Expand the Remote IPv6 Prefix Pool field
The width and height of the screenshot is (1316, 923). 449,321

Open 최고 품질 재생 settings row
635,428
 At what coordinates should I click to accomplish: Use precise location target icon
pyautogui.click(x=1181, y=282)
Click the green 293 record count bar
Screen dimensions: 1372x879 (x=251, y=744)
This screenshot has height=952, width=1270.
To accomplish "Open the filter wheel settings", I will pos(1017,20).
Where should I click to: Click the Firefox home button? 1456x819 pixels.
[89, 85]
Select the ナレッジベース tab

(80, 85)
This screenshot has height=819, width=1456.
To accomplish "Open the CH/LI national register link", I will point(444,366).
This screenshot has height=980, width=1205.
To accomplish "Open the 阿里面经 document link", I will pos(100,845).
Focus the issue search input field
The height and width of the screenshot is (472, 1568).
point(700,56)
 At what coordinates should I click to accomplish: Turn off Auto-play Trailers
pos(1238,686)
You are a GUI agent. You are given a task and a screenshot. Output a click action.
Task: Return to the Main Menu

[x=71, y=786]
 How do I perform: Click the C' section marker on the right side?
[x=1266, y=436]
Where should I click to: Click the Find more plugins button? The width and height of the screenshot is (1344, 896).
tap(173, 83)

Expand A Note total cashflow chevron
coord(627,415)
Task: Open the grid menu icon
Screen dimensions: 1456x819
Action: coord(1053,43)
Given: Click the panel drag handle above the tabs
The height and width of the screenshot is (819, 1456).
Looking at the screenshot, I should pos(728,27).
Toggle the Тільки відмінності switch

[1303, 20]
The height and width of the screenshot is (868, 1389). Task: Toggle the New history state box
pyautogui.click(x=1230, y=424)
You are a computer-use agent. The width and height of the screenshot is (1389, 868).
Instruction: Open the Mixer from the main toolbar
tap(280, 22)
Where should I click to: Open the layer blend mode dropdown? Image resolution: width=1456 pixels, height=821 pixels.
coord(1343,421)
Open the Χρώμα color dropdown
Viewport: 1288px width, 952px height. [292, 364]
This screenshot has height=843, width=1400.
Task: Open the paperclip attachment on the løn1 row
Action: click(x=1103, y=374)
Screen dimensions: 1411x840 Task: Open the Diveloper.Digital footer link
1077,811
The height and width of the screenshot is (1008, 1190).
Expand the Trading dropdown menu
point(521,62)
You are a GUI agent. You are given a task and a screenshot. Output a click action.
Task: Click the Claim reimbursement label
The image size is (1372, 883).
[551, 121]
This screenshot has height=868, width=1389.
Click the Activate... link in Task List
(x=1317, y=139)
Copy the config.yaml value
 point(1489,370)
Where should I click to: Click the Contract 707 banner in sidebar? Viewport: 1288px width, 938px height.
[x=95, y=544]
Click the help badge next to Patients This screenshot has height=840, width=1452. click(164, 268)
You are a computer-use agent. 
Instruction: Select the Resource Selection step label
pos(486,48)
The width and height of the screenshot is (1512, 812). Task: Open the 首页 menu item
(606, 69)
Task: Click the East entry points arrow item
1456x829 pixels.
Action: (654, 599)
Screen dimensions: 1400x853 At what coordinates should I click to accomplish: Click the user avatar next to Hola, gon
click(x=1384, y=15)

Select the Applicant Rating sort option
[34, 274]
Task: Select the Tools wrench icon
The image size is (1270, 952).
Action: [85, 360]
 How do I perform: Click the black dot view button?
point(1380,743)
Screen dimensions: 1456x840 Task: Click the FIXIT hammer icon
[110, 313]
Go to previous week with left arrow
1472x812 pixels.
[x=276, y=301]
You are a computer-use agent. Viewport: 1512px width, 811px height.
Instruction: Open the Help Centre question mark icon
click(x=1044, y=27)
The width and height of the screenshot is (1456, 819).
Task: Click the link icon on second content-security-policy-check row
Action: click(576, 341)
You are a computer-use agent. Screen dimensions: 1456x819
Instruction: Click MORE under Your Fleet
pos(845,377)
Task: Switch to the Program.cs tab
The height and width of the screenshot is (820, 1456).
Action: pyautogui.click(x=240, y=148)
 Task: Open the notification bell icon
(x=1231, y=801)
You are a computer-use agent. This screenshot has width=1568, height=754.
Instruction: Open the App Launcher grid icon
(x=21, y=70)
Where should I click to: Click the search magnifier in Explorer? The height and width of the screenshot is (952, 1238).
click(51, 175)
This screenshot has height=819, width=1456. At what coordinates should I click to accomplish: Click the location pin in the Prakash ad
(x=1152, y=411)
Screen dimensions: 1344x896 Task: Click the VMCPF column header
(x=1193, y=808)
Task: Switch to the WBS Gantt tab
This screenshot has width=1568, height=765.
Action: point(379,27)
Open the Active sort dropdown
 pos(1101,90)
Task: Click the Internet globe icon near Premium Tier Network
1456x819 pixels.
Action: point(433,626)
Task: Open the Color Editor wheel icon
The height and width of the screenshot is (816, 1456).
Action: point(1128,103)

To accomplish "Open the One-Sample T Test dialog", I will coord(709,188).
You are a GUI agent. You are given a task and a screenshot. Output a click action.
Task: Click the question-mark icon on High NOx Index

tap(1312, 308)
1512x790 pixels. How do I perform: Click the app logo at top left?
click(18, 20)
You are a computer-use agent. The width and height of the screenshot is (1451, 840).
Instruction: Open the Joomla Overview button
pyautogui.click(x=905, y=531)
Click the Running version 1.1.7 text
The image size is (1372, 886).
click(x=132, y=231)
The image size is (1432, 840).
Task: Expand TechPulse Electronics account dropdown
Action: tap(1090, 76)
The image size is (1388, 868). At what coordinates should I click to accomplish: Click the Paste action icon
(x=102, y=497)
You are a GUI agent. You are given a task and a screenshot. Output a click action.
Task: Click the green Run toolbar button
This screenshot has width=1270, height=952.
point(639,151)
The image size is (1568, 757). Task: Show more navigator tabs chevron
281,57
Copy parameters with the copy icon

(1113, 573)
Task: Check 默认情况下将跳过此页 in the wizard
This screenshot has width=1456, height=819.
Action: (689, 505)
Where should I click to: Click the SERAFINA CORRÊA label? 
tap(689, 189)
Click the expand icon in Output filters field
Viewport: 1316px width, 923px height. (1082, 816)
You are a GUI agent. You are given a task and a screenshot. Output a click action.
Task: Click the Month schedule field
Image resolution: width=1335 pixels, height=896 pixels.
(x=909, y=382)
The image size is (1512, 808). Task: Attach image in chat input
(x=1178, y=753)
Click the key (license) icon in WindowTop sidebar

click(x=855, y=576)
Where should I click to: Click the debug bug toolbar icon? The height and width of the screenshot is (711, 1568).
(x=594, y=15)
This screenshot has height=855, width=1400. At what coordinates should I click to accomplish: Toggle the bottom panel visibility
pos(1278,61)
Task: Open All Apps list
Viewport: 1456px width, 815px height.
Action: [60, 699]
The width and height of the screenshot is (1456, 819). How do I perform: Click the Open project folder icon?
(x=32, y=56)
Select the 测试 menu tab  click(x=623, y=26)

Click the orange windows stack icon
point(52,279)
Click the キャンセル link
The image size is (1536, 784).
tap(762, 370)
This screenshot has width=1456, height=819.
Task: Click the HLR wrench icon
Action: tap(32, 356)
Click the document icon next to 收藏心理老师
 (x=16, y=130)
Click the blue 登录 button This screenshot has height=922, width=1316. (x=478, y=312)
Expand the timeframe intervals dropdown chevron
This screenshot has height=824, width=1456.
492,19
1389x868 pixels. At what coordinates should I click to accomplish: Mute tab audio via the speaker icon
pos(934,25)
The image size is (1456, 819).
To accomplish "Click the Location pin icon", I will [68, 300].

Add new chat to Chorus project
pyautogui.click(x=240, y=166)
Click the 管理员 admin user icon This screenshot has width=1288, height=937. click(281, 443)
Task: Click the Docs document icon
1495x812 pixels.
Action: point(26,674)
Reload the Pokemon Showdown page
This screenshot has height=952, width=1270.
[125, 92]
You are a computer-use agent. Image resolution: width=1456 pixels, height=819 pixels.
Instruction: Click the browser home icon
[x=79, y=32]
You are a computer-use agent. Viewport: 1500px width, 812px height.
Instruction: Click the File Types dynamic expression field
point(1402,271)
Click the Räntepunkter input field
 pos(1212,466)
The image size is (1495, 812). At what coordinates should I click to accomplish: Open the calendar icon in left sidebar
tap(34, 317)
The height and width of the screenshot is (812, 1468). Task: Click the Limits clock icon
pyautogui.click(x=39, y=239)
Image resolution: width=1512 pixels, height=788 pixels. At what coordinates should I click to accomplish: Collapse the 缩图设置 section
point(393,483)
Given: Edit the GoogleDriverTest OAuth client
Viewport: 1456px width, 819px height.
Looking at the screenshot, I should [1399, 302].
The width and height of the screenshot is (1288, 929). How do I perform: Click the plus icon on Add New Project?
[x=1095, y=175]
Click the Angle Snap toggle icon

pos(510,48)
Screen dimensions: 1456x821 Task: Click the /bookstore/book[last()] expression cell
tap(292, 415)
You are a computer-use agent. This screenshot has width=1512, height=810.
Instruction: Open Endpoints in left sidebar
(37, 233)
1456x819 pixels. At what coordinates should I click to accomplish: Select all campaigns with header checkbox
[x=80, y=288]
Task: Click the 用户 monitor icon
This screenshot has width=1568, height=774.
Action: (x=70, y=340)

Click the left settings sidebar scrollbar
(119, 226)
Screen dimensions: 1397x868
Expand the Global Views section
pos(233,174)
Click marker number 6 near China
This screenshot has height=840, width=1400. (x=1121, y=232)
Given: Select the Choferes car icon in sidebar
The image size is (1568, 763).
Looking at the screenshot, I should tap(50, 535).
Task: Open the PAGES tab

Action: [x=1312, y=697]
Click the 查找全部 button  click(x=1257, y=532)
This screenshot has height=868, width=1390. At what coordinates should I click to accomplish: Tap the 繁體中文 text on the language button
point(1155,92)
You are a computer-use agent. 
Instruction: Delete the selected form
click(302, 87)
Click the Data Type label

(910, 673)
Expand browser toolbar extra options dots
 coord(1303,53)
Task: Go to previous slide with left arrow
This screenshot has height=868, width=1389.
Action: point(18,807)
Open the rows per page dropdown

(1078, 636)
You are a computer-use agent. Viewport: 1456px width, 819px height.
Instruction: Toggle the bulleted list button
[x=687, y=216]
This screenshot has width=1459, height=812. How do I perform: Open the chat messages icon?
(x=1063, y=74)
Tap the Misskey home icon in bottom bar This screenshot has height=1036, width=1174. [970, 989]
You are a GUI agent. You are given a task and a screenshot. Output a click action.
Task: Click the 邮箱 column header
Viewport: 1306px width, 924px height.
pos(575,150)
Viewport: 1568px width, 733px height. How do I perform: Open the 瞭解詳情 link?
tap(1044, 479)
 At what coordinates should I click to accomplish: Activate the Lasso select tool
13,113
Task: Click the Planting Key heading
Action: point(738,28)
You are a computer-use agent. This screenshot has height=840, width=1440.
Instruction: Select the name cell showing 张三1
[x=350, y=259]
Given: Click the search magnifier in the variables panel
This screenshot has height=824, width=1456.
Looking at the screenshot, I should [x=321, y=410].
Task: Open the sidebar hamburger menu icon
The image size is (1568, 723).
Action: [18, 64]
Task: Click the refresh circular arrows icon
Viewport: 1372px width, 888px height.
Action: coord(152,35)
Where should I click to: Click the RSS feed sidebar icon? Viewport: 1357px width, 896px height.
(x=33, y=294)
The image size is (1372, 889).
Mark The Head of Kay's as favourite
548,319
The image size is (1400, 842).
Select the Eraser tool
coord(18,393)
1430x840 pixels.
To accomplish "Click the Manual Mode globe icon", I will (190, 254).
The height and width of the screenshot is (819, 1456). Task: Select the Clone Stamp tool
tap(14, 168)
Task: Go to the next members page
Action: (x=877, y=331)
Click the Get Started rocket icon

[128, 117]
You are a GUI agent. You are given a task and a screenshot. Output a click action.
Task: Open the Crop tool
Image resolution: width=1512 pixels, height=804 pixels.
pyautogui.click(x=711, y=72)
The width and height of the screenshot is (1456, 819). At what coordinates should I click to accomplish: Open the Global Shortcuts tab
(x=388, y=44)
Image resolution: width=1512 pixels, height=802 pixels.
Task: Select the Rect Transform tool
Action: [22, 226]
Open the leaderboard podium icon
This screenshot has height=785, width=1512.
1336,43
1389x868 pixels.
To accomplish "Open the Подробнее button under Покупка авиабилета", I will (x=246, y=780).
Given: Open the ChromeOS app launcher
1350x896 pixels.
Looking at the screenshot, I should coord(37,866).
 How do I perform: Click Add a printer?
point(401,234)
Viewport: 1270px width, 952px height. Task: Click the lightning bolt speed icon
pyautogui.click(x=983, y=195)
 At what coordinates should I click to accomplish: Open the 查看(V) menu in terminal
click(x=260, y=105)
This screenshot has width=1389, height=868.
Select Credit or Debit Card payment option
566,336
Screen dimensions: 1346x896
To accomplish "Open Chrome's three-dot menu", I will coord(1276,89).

§ Your goal
Scan the entries above for the string "globe" and copy each line containing it.

§ Exercise solution
Task: Click the Internet globe icon near Premium Tier Network
To accomplish "Click the Manual Mode globe icon", I will (190, 254).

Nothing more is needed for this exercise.